DATA SUPPLIED below:

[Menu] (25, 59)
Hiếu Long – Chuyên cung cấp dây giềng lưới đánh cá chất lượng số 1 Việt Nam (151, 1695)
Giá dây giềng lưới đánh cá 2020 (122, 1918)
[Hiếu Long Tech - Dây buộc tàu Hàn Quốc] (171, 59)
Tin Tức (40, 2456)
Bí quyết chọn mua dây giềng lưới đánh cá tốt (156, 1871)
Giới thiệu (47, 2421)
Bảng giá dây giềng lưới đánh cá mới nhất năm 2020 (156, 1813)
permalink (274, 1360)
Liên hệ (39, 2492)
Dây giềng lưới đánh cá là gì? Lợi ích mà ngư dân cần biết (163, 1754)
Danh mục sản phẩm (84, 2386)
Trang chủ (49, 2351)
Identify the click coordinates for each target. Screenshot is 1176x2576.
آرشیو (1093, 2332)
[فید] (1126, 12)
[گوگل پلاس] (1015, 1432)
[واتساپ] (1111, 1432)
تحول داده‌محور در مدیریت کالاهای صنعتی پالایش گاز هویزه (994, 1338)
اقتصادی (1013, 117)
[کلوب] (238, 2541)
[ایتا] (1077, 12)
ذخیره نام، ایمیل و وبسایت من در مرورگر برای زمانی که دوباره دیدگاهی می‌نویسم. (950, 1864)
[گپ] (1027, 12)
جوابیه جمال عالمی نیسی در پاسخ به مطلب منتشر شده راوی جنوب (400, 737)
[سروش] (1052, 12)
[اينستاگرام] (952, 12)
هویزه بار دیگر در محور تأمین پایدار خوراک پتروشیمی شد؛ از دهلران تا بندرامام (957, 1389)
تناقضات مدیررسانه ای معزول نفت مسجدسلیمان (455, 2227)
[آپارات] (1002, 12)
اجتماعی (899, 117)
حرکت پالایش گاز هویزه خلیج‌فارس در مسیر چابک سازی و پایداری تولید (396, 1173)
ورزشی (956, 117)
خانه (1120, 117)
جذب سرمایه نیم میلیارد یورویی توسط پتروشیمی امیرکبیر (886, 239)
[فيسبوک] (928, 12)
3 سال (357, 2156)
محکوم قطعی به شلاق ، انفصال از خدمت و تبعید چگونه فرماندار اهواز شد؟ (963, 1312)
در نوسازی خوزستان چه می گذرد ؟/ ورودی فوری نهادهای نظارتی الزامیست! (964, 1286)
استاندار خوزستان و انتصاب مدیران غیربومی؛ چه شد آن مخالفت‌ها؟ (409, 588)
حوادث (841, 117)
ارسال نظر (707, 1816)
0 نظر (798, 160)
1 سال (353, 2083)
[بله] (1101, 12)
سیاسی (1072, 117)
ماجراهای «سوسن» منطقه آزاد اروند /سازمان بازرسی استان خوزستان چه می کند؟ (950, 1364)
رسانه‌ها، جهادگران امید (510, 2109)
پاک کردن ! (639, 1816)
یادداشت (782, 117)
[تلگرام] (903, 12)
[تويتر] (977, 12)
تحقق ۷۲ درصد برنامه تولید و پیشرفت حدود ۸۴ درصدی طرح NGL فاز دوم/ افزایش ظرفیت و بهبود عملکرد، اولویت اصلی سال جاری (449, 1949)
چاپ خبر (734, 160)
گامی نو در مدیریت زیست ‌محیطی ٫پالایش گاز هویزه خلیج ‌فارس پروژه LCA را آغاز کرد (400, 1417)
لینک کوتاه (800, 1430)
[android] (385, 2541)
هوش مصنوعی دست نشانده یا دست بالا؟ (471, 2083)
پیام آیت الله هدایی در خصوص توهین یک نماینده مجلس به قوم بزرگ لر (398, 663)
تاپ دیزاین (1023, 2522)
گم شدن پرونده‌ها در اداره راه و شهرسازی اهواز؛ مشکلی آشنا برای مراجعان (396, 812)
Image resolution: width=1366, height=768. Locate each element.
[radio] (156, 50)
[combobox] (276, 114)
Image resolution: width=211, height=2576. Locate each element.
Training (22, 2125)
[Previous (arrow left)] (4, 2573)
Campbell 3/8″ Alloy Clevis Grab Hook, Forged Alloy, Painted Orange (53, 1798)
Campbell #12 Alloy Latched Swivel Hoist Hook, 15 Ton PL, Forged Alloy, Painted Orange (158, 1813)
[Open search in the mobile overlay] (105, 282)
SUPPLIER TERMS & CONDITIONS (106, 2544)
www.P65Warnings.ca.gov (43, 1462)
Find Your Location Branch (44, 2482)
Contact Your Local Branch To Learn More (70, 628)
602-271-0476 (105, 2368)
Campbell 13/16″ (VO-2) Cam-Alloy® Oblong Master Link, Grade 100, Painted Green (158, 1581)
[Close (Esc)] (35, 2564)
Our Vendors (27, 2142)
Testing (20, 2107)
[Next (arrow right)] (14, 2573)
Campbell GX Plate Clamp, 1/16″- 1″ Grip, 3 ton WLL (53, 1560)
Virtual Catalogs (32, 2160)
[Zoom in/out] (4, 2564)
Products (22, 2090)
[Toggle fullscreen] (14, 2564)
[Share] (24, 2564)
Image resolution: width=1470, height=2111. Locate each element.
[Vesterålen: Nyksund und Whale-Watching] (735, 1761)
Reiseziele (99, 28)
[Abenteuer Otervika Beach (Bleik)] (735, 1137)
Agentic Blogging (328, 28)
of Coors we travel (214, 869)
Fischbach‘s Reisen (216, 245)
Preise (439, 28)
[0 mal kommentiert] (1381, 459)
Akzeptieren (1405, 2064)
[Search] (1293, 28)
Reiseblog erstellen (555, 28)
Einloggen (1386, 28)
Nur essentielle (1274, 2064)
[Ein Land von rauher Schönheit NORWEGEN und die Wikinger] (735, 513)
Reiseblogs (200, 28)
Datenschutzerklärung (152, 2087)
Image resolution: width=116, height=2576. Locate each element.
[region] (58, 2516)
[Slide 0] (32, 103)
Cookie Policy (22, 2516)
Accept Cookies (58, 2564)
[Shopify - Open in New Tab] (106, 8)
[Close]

End of DATA SUPPLIED.

Once the line containing "Tin Tức (40, 2456)" has been set down, nothing more is wanted; set down each line of the listing above up to it exactly, starting with the first.

■ ANSWER BOX:
[Menu] (25, 59)
Hiếu Long – Chuyên cung cấp dây giềng lưới đánh cá chất lượng số 1 Việt Nam (151, 1695)
Giá dây giềng lưới đánh cá 2020 (122, 1918)
[Hiếu Long Tech - Dây buộc tàu Hàn Quốc] (171, 59)
Tin Tức (40, 2456)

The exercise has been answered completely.